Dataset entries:
——
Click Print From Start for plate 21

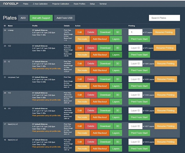[x=139, y=86]
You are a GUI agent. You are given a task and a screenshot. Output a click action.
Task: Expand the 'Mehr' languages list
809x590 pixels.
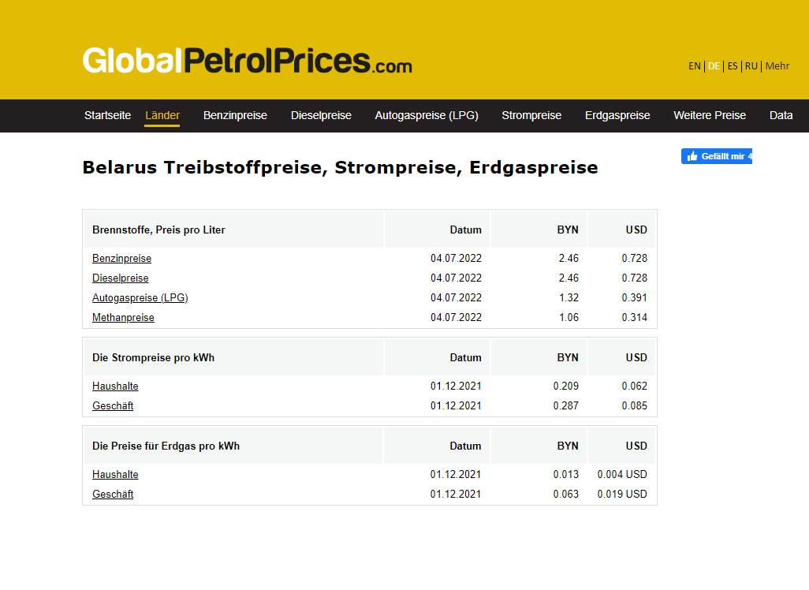777,66
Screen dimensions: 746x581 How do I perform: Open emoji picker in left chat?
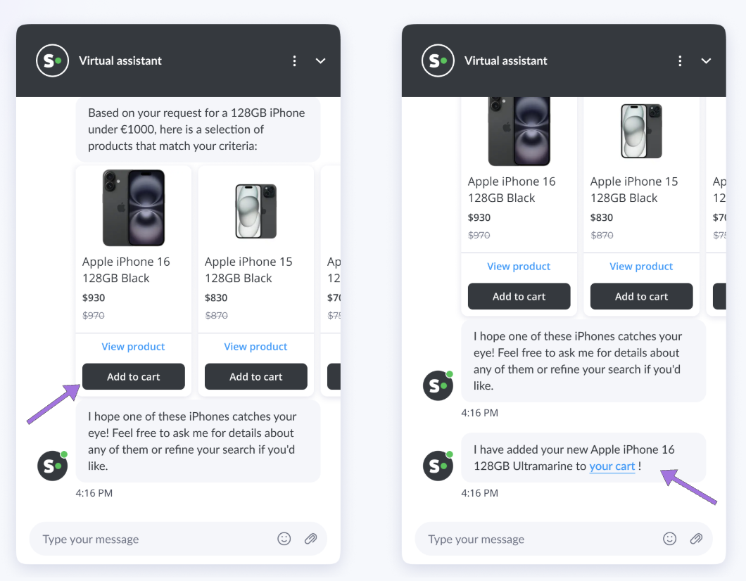tap(284, 538)

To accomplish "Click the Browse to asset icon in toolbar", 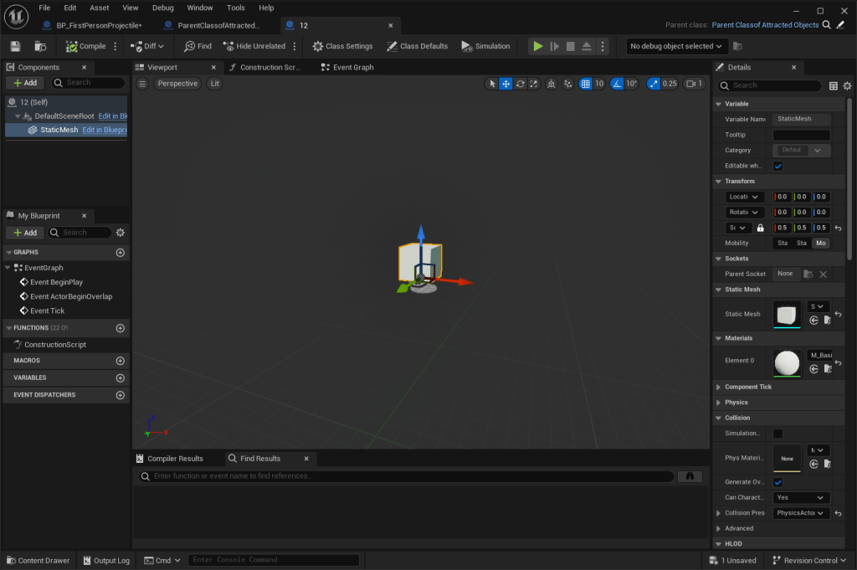I will coord(40,46).
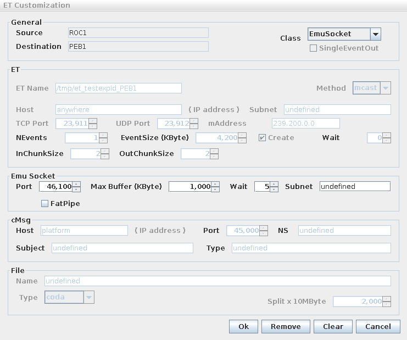This screenshot has height=340, width=407.
Task: Enable the FatPipe checkbox
Action: [x=45, y=204]
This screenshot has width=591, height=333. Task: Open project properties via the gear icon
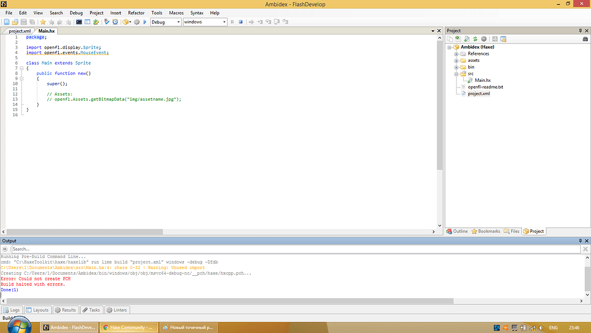coord(136,22)
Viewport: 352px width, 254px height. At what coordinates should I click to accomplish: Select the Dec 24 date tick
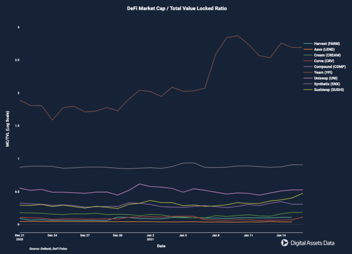[52, 235]
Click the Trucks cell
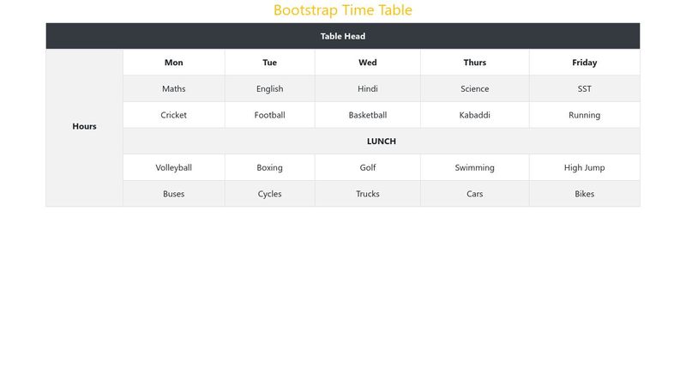 click(x=367, y=194)
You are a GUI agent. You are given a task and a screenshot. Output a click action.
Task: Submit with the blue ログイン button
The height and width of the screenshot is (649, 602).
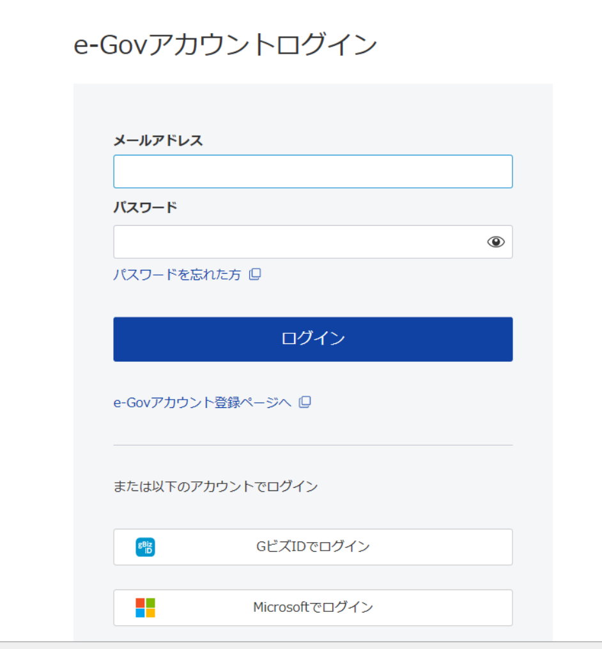tap(313, 339)

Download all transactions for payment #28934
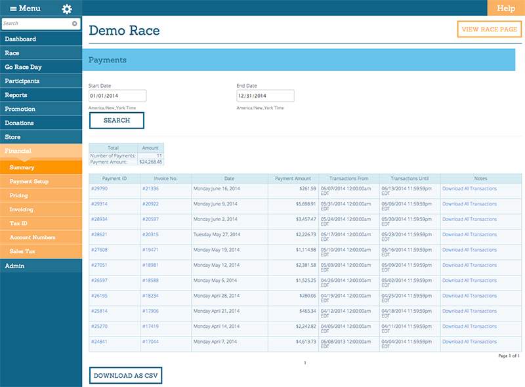469,219
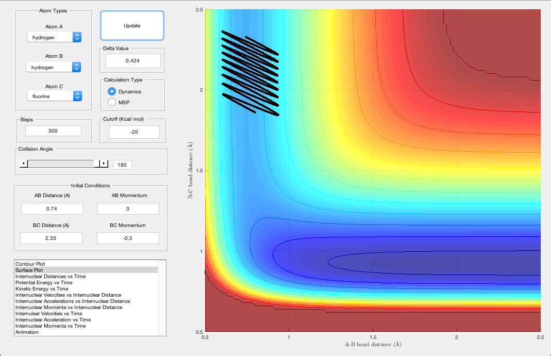Image resolution: width=551 pixels, height=356 pixels.
Task: Click the AB Distance input field
Action: coord(52,208)
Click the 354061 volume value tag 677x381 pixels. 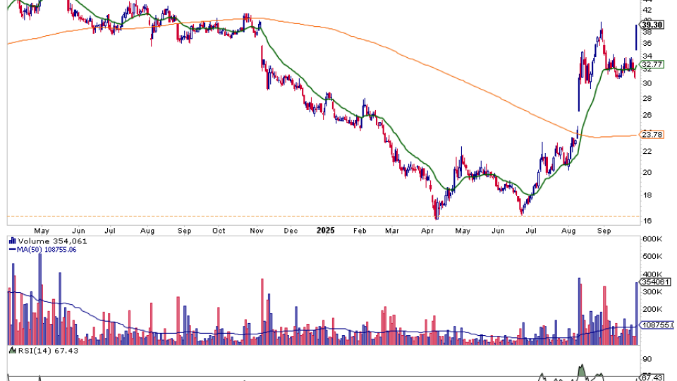654,282
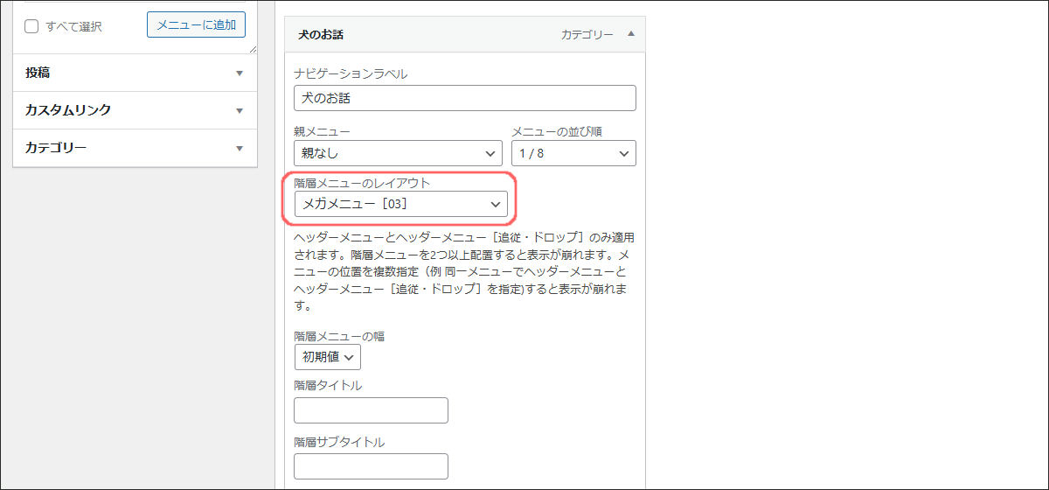Screen dimensions: 1049x490
Task: Select the left sidebar カテゴリー heading text
Action: click(56, 149)
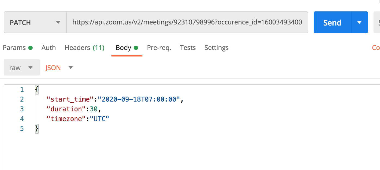
Task: Open the Pre-req. tab
Action: coord(159,48)
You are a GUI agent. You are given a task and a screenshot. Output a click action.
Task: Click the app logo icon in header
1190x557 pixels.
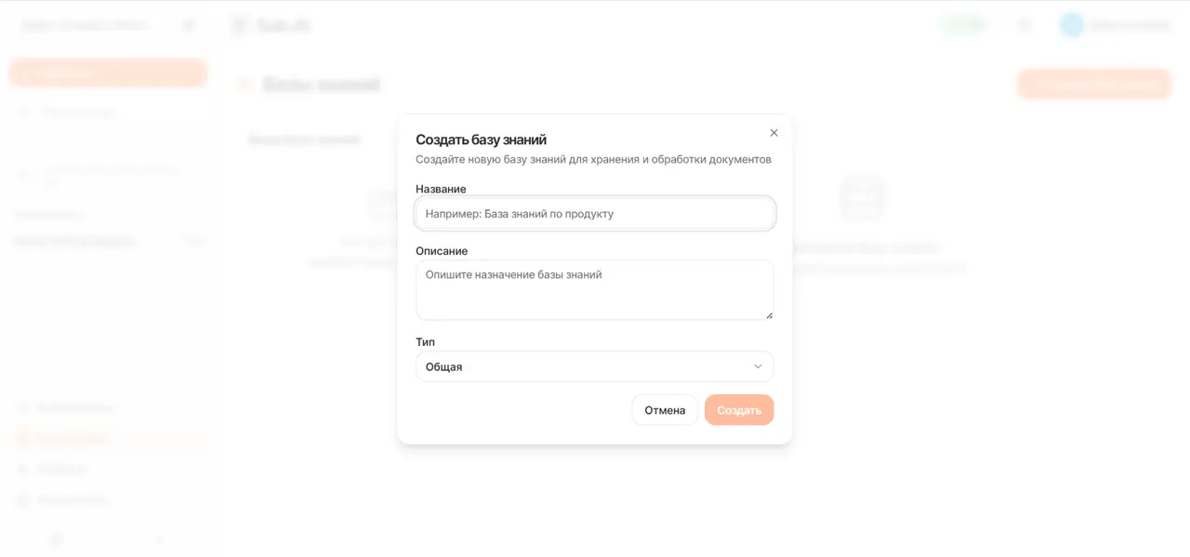240,25
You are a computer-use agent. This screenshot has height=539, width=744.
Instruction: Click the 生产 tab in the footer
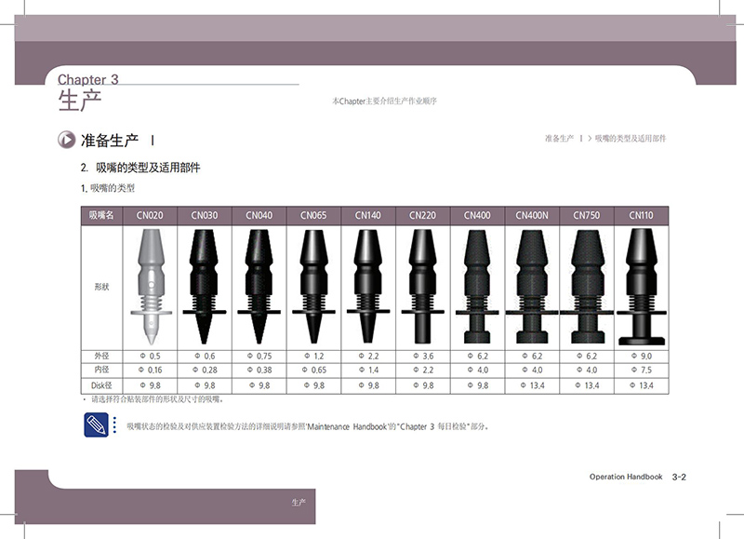point(298,503)
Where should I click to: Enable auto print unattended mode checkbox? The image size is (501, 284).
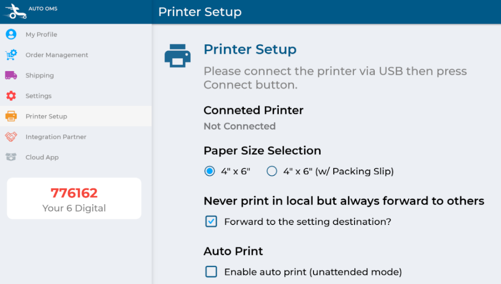211,272
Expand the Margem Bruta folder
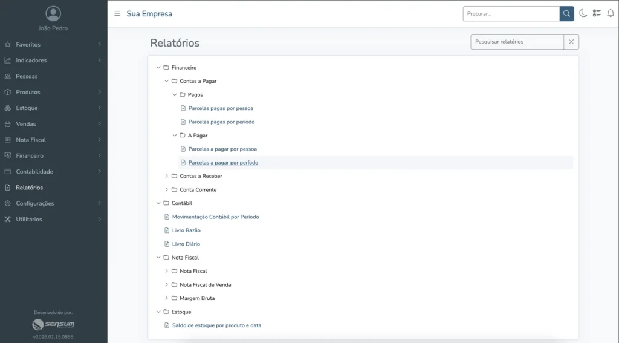The height and width of the screenshot is (343, 619). click(167, 298)
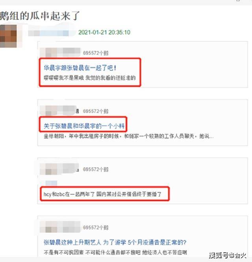Click the blurred poster username
252x262 pixels.
48,33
——
▶ _EXERCISE OBJECTIVE_:
Every line above from the one with "This screenshot has width=591, height=333." down to the one with "Task: Submit with the blue ログイン button" must be written out exactly, and no picture may appear.

▶ _THE COMPLETED TASK_:
This screenshot has width=591, height=333. Task: Open project properties via the gear icon
coord(136,22)
Viewport: 352px width, 254px height. At what coordinates should I click to accomplish: Select the Dec 24 date tick
[52, 235]
Click the Trucks cell
 click(x=367, y=194)
You are a GUI agent. You are given a task and a screenshot. Output a click action.
Task: Submit with the blue ログイン button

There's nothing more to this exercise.